ニュースリリース

2022年3月21日


新製品 Trinity空調制御システム 「T.E.G.A. MPC」について

今回、当社(トリニティ工業株式会社)では塗装プラント向けの空調設備にてエネルギー消費量を大幅に削減可能なAI制御システム※を開発いたしました。
  ※株式会社Proxima Technologyとの共同開発

学習に必要データ量は非常に少なく、半日程度※の運転データを学習させるだけで十分な性能が出せ、追加でオンライン学習をする事により更なる制御性能の改善が可能です。
  ※:空調機仕様、構成 等により異なります。

  

 

【背 景】
当社の製品の一つに塗装プラント向けの空調設備があります。
既存のシステムは Trinity空調制御システム T.E.G.A.(Trinity Engineering Gradational Air conditioning system)と呼ばれるソフトウェアによって熱力学的な考察に基づいて、エネルギー消費量(比エンタルピー)が最小になるような熱力学的に最適な制御法を提案しています。

一般的な空調機の制御入力は2種類のヒーターと1種類のクーラー、1種類の加湿器の計4つとなっており、マルチループ式のPID制御によってコントロールを行います。
PID制御は扱い易い反面、特定の条件下ではハンチングや定常偏差を起こしやすく、空調制御で十分な性能を発揮させるためには、熟練した調整スキルと多くの時間が必要となります。

【空調最適制御システム T.E.G.A. MPCの導入】
今回、当社の「T.E.G.A.」のコントローラーとして株式会社Proxima Technologyの最適制御AI「Smart MPC」を新たに導入。「T.E.G.A.」と「Smart MPC」とが融合した、全く新しい塗装プラント向け空調制御システム「T.E.G.A MPC」を共同開発することに 成功しました。
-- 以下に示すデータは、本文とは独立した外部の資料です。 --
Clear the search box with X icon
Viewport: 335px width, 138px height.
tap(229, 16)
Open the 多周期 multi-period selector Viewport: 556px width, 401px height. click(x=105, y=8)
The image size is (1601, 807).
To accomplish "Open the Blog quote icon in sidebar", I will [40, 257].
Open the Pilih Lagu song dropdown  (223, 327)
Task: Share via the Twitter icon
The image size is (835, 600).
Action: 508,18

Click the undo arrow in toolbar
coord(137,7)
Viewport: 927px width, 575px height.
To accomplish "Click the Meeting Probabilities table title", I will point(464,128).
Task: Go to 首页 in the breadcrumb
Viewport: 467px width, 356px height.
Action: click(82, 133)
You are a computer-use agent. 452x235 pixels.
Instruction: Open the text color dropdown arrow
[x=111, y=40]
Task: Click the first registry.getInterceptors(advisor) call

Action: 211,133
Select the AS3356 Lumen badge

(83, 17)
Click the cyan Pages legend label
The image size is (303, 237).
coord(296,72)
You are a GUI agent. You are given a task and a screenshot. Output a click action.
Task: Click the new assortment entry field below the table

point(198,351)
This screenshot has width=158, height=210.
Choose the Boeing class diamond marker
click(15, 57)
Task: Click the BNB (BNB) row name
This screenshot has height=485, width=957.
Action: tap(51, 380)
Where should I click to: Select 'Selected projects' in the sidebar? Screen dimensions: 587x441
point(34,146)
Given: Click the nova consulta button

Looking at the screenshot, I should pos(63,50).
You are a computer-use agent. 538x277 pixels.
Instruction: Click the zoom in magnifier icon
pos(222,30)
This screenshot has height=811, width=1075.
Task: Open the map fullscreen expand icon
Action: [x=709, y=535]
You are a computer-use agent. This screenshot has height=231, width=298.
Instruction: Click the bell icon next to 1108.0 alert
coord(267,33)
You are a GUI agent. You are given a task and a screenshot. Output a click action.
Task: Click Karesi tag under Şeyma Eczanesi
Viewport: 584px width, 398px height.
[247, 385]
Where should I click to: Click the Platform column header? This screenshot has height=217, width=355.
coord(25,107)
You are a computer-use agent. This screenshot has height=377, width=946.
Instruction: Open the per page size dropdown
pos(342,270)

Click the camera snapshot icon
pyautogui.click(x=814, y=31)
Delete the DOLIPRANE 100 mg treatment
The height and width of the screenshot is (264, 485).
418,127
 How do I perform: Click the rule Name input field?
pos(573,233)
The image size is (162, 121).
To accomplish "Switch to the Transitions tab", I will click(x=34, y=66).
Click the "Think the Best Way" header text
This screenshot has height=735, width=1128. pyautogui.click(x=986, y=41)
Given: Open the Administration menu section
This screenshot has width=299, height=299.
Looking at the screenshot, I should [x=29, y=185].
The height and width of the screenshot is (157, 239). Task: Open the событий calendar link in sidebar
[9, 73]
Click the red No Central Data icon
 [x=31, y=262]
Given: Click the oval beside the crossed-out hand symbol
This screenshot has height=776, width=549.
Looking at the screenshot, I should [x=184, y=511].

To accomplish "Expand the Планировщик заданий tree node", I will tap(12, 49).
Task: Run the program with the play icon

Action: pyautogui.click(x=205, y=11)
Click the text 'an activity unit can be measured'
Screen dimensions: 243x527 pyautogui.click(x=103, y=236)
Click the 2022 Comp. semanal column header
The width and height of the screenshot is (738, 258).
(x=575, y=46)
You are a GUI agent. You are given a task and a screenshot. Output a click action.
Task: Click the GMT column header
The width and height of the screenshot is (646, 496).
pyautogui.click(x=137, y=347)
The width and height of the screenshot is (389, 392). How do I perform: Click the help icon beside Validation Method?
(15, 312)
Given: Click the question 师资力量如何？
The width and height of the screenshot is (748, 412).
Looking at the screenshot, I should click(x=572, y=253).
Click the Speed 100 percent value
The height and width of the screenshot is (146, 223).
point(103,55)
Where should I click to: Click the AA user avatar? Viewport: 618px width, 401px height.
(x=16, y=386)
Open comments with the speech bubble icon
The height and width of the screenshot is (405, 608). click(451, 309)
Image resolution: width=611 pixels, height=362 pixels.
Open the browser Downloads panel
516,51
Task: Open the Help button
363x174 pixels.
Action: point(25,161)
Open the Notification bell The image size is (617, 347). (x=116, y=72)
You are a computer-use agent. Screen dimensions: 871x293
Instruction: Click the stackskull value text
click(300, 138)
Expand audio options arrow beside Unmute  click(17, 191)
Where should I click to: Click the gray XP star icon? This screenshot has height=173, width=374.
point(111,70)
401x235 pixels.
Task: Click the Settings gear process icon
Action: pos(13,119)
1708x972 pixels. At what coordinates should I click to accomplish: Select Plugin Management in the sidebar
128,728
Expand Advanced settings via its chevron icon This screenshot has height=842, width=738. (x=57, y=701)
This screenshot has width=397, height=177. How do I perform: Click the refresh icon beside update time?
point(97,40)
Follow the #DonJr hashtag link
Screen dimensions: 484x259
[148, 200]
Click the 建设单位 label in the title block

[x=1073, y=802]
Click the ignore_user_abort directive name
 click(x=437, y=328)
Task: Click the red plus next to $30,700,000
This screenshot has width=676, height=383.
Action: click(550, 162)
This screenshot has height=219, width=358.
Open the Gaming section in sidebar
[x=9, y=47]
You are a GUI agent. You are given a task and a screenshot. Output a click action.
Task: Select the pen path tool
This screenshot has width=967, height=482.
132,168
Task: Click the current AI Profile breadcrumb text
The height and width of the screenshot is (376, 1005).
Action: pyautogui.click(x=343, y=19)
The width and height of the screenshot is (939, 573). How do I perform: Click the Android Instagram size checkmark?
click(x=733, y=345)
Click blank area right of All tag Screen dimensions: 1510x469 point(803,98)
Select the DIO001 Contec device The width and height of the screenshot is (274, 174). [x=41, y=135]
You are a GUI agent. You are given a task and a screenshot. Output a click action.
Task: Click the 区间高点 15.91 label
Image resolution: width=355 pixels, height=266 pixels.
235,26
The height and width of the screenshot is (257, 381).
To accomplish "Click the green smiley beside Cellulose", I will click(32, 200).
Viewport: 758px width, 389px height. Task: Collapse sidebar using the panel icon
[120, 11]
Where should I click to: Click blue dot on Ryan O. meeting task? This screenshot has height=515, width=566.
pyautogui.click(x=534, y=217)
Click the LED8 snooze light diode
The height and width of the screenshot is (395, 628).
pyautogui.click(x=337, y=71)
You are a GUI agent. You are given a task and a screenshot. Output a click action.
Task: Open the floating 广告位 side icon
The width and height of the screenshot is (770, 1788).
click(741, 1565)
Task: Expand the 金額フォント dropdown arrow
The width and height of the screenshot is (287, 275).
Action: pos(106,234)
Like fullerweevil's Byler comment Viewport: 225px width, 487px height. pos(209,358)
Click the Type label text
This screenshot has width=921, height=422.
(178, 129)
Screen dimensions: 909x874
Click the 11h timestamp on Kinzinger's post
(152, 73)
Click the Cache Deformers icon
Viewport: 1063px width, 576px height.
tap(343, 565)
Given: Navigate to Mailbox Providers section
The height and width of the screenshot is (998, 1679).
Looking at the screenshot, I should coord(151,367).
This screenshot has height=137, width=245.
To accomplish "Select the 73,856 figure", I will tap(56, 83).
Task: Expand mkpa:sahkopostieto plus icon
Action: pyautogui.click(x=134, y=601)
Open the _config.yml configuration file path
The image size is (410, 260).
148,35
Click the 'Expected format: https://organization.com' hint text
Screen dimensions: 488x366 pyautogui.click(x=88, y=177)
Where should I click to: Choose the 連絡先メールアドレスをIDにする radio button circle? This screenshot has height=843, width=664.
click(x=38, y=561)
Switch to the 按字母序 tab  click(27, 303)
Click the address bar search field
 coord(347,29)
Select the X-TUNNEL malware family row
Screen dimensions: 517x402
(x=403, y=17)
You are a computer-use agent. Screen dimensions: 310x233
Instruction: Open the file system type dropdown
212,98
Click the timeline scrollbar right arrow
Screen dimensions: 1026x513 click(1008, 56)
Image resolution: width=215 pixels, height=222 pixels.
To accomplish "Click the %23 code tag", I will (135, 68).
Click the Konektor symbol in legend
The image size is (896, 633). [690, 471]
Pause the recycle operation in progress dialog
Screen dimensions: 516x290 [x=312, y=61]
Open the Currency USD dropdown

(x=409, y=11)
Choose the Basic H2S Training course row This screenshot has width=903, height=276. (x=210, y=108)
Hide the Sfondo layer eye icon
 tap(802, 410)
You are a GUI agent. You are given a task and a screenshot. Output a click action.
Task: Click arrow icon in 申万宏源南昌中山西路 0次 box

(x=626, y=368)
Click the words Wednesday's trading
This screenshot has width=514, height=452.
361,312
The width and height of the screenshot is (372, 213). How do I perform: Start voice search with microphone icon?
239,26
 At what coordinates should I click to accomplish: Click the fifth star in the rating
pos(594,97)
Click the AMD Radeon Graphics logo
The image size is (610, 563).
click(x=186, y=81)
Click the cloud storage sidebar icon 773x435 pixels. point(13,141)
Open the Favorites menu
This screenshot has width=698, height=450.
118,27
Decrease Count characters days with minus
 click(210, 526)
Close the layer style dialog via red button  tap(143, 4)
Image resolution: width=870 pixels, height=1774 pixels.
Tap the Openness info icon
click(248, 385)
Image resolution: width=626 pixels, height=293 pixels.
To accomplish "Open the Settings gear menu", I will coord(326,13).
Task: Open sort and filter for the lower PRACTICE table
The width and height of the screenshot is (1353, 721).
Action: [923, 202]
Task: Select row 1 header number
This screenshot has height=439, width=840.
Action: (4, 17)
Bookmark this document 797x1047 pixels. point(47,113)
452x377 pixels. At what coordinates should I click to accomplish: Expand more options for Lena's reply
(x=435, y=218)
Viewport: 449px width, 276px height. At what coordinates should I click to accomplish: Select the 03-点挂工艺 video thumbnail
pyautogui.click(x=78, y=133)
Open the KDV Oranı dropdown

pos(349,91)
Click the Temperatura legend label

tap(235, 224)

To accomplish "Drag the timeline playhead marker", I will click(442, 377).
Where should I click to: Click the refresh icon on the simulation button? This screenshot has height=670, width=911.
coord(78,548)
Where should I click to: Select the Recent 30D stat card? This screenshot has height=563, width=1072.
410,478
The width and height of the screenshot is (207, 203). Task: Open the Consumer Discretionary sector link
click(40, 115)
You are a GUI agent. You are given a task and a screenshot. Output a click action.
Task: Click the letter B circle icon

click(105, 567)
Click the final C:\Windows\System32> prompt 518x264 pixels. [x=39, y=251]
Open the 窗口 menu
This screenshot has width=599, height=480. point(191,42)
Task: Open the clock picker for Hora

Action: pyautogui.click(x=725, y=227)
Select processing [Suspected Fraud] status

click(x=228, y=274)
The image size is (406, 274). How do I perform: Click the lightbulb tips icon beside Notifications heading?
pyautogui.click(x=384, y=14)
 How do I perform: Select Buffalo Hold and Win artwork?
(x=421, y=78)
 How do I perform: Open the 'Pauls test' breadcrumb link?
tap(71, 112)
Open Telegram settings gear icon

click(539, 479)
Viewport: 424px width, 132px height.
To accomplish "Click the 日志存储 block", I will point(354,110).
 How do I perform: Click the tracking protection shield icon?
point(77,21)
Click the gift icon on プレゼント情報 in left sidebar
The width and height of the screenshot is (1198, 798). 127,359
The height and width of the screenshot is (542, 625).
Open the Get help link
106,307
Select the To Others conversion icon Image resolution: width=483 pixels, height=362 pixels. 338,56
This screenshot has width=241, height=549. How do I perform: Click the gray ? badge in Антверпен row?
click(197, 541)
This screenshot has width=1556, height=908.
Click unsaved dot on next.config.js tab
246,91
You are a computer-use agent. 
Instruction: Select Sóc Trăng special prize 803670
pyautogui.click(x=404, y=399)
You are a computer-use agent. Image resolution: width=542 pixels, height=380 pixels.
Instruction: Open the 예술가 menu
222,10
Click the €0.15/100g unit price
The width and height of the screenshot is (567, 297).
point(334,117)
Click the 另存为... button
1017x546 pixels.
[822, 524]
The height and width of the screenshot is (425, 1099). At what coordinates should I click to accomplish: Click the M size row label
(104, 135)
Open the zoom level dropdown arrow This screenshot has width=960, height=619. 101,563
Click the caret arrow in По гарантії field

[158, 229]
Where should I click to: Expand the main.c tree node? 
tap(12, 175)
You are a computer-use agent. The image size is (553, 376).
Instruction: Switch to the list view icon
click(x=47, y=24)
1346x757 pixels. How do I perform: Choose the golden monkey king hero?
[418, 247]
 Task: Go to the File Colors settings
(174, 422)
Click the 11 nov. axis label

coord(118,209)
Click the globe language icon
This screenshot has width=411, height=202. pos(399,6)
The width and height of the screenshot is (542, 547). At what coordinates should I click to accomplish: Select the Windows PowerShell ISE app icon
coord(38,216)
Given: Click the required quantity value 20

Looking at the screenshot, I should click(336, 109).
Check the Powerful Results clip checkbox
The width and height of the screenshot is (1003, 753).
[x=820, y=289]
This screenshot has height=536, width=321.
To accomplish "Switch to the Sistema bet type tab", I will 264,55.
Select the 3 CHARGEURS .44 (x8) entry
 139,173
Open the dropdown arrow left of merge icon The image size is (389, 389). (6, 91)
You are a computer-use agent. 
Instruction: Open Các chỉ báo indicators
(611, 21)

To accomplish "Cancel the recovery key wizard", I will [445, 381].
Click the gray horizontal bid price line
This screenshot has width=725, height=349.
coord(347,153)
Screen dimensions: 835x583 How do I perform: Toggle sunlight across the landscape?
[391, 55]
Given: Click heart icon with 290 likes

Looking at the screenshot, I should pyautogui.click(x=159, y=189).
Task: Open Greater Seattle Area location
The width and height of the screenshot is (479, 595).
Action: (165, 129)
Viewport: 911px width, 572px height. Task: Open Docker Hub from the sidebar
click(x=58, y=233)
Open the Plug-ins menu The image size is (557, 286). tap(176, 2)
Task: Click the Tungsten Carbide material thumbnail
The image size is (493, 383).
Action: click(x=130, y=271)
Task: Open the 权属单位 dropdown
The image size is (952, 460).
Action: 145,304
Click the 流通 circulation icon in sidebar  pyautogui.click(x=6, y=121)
「Smart MPC」は機械学習とMPC(モデル予測制御)を組み合わせた技術で、MPCの持つモデリングの難しさをデータドリブンな方法で解決します。
当技術はMPCの特性を引き継いでいて
 ・多入力多出力(MIMO)系に対応可能
 ・むだ時間に強く、ハンチングを起こしにくい
 ・拘束条件を扱える
 ・エネルギーなどの最適化が可能
   といったメリットがあります。

さらに
 ・機械学習による自動モデリング
 ・少ないデータでも適用可能な実用性
 ・オンライン学習による環境変化への適応能力
   などの特徴があり、これらが実機への適用可能性を高めています。

T.E.G.A. MPCを搭載した空調機の制御性能は以下のように改善いたしました。
 ・送気温度精度±1℃→±0.2℃
 ・送気湿度精度±5%→±2%
 ・エネルギー消費量5~18%※削減
   ※:空調機仕様、構成、稼働時間、原動力単価等により異なります。

安定性の向上のみならず、「T.E.G.A.」による熱学的な省エネ制御に「Smart-MPC」による動的なエネルギー最適制御が加わったことで、より大幅な省エネ・CO₂排出量の削減が可能な空調最適制御システム「T.E.G.A. MPC」をご提供いたします。

また、本システムは様々な設備へ展開が可能です。
今後さらなる性能向上を目指し、製品機能の改良を続けて参ります。